EXERCISE DETAILS
Copy the stretch of material from the start through the line containing "coord(854,482)", changing every "Instruction" to "Goal" and leaving everything else as it is.

DATASET ENTRIES
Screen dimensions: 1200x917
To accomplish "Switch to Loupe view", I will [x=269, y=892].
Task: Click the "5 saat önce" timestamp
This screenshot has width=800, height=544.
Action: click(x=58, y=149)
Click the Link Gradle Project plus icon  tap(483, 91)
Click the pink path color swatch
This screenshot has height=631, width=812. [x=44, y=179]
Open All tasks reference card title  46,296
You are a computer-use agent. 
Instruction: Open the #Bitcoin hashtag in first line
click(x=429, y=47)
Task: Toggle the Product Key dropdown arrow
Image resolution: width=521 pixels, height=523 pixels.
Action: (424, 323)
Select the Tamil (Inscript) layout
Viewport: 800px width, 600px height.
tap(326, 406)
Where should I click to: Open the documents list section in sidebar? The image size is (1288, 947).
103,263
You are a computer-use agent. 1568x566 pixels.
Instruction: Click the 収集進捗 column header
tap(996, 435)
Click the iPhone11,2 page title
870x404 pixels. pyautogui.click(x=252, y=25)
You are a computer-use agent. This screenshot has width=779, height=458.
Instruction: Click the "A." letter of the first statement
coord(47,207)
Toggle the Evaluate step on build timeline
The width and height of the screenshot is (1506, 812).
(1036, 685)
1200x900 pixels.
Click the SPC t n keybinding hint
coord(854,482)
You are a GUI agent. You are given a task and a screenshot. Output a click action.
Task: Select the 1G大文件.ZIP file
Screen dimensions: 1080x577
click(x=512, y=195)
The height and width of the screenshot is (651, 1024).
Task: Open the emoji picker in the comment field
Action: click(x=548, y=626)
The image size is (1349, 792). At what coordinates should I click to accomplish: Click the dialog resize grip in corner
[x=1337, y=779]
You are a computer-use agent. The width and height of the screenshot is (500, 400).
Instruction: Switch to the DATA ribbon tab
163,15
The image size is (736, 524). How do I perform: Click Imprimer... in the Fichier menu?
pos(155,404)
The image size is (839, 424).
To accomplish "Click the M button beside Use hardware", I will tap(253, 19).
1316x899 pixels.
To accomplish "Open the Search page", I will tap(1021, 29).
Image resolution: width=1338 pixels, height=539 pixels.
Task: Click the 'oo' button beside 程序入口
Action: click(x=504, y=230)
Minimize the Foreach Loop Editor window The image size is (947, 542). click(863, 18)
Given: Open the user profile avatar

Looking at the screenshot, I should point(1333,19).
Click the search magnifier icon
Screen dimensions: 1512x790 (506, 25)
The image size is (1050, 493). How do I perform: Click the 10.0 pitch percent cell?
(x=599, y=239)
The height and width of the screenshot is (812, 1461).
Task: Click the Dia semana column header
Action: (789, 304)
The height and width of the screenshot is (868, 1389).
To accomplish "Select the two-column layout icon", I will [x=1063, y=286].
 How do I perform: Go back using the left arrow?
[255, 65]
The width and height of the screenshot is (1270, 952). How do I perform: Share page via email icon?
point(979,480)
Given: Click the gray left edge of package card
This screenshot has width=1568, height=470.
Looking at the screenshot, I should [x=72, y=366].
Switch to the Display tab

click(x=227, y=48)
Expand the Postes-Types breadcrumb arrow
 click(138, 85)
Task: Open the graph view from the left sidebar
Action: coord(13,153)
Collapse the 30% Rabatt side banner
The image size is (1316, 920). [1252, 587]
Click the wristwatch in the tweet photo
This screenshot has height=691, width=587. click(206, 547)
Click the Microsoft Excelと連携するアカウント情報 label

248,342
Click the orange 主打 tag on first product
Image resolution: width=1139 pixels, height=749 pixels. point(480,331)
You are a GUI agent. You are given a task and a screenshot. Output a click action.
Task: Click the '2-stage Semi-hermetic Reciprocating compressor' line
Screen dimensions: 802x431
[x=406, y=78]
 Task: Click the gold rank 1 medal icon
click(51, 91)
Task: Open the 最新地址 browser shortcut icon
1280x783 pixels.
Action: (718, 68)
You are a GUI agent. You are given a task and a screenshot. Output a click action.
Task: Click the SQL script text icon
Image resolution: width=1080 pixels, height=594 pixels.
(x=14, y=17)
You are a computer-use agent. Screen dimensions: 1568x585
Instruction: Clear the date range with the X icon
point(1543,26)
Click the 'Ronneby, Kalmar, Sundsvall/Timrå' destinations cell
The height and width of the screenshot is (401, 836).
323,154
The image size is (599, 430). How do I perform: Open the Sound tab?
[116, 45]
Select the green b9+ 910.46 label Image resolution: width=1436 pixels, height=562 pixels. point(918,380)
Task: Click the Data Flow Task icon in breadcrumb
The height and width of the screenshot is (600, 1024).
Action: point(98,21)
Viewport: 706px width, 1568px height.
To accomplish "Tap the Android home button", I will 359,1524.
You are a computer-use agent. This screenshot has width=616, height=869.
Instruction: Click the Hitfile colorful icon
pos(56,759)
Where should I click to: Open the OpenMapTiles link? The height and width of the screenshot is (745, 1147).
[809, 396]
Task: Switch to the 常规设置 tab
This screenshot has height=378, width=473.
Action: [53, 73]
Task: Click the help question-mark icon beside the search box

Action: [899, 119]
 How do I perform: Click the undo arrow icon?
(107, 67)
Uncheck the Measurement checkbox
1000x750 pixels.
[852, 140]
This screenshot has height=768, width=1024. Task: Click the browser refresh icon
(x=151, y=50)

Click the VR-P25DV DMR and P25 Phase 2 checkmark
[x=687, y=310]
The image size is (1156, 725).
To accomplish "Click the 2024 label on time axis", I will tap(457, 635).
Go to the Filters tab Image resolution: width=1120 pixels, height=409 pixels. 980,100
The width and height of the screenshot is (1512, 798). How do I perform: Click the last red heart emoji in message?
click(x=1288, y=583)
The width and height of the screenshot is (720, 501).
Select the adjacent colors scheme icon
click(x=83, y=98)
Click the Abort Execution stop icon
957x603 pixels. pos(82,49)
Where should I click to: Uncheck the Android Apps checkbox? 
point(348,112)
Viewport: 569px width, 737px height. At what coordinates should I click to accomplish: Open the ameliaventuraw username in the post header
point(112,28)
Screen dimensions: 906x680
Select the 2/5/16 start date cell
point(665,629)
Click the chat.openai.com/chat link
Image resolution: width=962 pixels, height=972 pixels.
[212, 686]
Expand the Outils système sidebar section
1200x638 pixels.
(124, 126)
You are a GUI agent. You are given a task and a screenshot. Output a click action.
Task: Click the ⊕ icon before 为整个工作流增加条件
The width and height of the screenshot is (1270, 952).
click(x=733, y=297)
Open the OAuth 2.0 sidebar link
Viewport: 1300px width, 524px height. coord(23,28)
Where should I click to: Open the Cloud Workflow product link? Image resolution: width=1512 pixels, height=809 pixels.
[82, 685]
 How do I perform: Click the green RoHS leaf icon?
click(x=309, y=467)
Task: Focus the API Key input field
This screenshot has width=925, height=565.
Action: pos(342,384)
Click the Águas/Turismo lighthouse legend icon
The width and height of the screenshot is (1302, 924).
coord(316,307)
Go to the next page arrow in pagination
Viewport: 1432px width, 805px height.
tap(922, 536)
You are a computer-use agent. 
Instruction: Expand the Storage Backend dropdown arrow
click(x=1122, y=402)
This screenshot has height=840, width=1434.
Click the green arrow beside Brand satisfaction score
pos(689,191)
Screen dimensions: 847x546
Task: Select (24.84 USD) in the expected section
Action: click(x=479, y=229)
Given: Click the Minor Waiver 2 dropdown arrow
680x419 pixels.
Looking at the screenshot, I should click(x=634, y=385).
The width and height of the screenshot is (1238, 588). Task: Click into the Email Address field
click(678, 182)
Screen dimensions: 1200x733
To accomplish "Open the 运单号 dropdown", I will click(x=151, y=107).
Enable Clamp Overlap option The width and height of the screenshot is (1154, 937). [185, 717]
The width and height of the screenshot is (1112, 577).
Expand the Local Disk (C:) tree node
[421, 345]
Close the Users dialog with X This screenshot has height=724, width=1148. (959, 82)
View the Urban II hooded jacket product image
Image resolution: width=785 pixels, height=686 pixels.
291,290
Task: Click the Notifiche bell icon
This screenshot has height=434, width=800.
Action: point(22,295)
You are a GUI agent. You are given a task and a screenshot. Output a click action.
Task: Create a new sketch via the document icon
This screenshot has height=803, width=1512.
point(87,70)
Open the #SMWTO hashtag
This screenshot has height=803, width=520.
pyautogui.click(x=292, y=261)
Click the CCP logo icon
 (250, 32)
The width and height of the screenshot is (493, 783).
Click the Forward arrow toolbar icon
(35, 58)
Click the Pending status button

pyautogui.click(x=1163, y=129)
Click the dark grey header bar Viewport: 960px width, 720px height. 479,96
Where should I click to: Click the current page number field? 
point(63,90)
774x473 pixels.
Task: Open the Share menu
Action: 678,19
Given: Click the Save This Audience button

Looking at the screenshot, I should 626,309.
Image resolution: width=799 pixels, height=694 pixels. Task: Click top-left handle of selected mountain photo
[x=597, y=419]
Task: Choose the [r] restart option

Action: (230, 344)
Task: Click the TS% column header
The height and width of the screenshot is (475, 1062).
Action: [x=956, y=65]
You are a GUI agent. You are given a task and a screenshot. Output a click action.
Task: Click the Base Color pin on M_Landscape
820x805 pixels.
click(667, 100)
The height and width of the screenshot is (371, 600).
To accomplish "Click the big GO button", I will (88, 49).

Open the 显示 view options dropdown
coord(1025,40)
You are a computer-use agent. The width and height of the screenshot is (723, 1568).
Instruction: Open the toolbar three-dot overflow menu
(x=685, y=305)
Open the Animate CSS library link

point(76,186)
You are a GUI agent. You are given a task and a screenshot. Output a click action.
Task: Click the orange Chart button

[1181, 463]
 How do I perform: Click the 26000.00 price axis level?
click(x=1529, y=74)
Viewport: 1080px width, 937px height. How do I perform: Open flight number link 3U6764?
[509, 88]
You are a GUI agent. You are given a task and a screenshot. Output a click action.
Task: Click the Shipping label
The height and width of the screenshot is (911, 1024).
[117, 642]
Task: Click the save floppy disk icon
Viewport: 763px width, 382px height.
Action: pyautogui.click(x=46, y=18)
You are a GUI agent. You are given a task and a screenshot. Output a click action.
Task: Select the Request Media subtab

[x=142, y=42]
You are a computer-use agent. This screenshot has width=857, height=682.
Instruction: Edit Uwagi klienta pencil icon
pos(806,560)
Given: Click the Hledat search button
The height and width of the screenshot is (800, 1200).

SOLUTION TO THE EXERCISE
Screen dimensions: 1200x917
To accomplish "Switch to Loupe view", I will [x=269, y=892].
Task: Click the "5 saat önce" timestamp
This screenshot has width=800, height=544.
Action: click(x=58, y=149)
Click the Link Gradle Project plus icon  tap(483, 91)
Click the pink path color swatch
This screenshot has height=631, width=812. [x=44, y=179]
Open All tasks reference card title  46,296
You are a computer-use agent. 
Goal: Open the #Bitcoin hashtag in first line
click(x=429, y=47)
Task: Toggle the Product Key dropdown arrow
Image resolution: width=521 pixels, height=523 pixels.
Action: (424, 323)
Select the Tamil (Inscript) layout
Viewport: 800px width, 600px height.
tap(326, 406)
Where should I click to: Open the documents list section in sidebar? The image size is (1288, 947).
103,263
You are a computer-use agent. 1568x566 pixels.
Goal: Click the 収集進捗 column header
tap(996, 435)
Click the iPhone11,2 page title
870x404 pixels. pyautogui.click(x=252, y=25)
You are a computer-use agent. This screenshot has width=779, height=458.
Goal: Click the "A." letter of the first statement
coord(47,207)
Toggle the Evaluate step on build timeline
The width and height of the screenshot is (1506, 812).
(1036, 685)
1200x900 pixels.
Click the SPC t n keybinding hint
coord(854,482)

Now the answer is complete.